### EXERCISE
Copy the passage from "Thanks, everyone, who" to "provided last week." word for word from the knitalong post on color and stripes.

Thanks, everyone, who has signed up for the Elizabeth Zimmermann seamless Raglan knitalong. I am very excited by all the participants this year. Knitting together and learning from each other and getting new ideas from others is what this is all about. While I have knitted seven or eight of these sweaters I am still learning, so this is self-help rather than instruction. If in doubt Elizabeth herself will guide you through her lovely book Knitting without Tears.
I hope you have worked out your gauge by now – instruction were provided last week.
Today we are going to discuss colour and stripes.
Here are some designer items for you to consider.
What do we see? Actually on the whole we have exciting and very novel approaches to colour combining, differential widths of stripe and a few interesting details. Have a look at some well-known fashion houses – many of them have some nice striped jerseys at the moment. You may also notice how terribly expensive these items are, reflecting small runs and an exclusive look. But, ladies, our sweaters will be even more exclusive. We are making made-to-measure one offs. And we have the wonderful advantage of chosing colours that harmonise with our colouring.
Colours that suit your colouring
Apart from a couple of muted colourways I have gone for fairly bright examples here as they tend to suit me better than deeps or lights. Think about choosing a set of colours which go your colouring. If you have black hair maybe choose deep colours, with a few brights thrown in. If you have warm colouring what about greens and orange? And if you have light colouring look for subtle, gentle light colours that almost blend as you knit them. The Pringle monochrome is a nice sweater with its shading from light at the base to deepest green near the face. I would have reversed this arrangement so you have the deeper colour around the hips/waist and the lighter colours over the bust and nearer the face, but if you have a large bust you may want to have the deeper shades at the top.
Colours that work with your wardrobe
A striped sweater is a real wardrobe staple as it can go with so many things. When you choose your colours you can introduce colours you wear often – your best neutrals for example – denim blues, grey, black or brown. Or if you like a contrast with your mainly blue wardrobe include pinks, yellow or orange. For me green is a colour I am a bit low on, so I am going towards green this time.
One of my previous seamless Raglan striped sweaters features neutral colours – greys and beige, with a little light pink, lemon and white. This has proved to be a very nice, versatile item. The shades also harmonise well with my hair that includes beige, blonde and grey and silver. Although I generally like to wear colour in my jumpers this neutral colour scheme is a keeper and I am surprised that it is often complemented. I think it is quiet but a bit different – and compared to a plain grey or beige sweater it does have a bit of excitement.
I made one in gray cashmere (you can see this is a try on picture as the underarms are not yet sewn and it is paired with running shorts…). I actually lengthened this with ribbing later on, but you can see how one colour can work well with stripes. I really like wearing this sweater as the cashmere yarn is so very soft it feels marvellous and warm.

### RAW DATA
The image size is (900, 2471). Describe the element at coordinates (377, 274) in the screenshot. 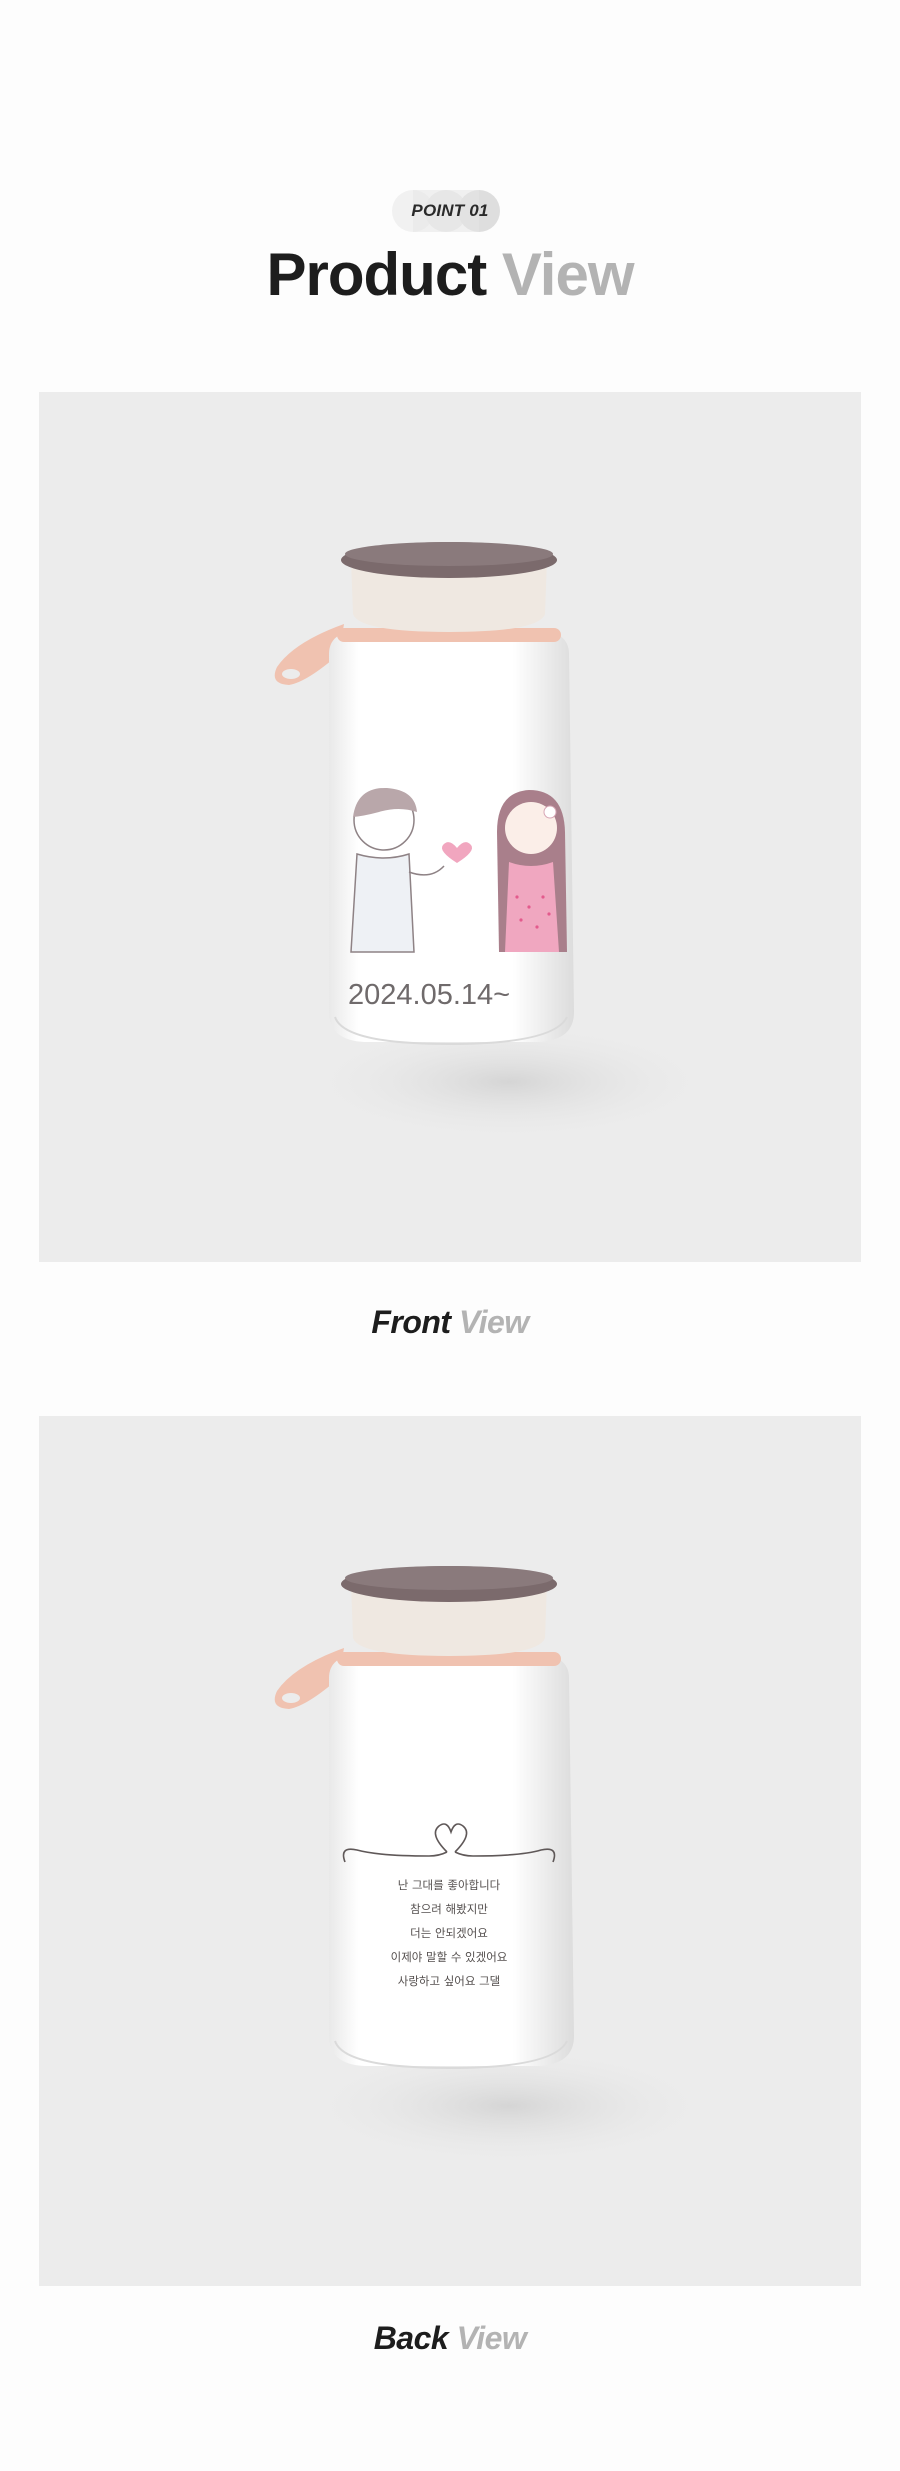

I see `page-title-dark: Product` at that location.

### FINAL ANSWER
Thanks, everyone, who has signed up for the Elizabeth Zimmermann seamless Raglan knitalong. I am very excited by all the participants this year. Knitting together and learning from each other and getting new ideas from others is what this is all about. While I have knitted seven or eight of these sweaters I am still learning, so this is self-help rather than instruction. If in doubt Elizabeth herself will guide you through her lovely book Knitting without Tears.
I hope you have worked out your gauge by now – instruction were provided last week.